Effects of tree height on branch hydraulics, leaf structure and gas exchange in California redwoods

Abstract

We examined changes in branch hydraulic, leaf structure and gas exchange properties in coast redwood (Sequoia sempervirens) and giant sequoia (Sequoiadendron giganteum) trees of different sizes. Leaf-specific hydraulic conductivity (k(L)) increased with height in S. sempervirens but not in S. giganteum, while xylem cavitation resistance increased with height in both species. Despite hydraulic adjustments, leaf mass per unit area (LMA) and leaf carbon isotope ratios (delta(13)C) increased, and maximum mass-based stomatal conductance (g(mass)) and photosynthesis (A(mass)) decreased with height in both species. As a result, both A(mass) and g(mass) were negatively correlated with branch hydraulic properties in S. sempervirens and uncorrelated in S. giganteum. In addition, A(mass) and g(mass) were negatively correlated with LMA in both species, which we attributed to the effects of decreasing leaf internal CO(2) conductance (g(i)).

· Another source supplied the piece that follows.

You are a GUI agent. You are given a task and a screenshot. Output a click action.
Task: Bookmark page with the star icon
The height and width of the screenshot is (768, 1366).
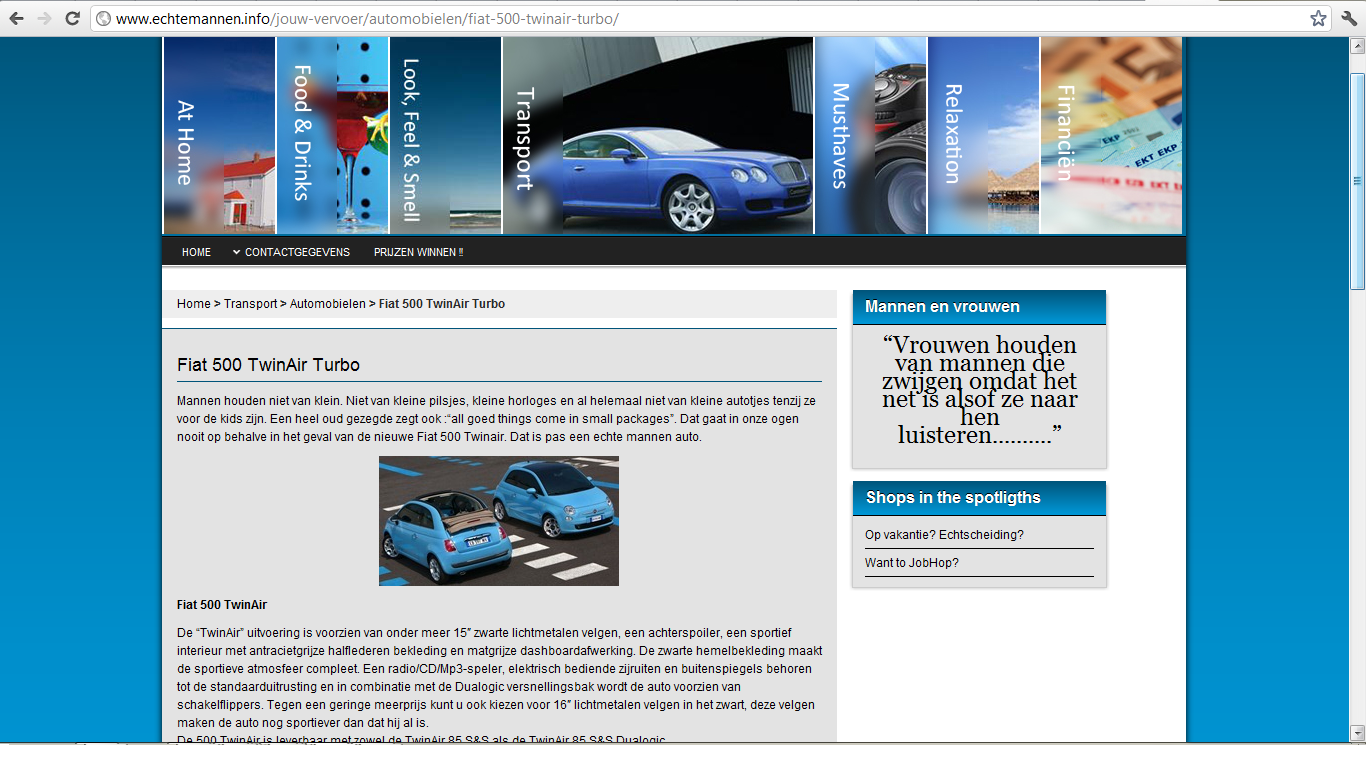coord(1318,18)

Species-level differences in wood density, LMA and area-based gas exchange capacity constrained other structural and physiological properties, with S. sempervirens exhibiting increased branch water transport efficiency and S. giganteum exhibiting increased leaf-level water-use efficiency with increasing height. Our results reveal different adaptive strategies for the two redwoods that help them compensate for constraints associated with growing taller, and reflect contrasting environmental conditions each species faces in its native habitat.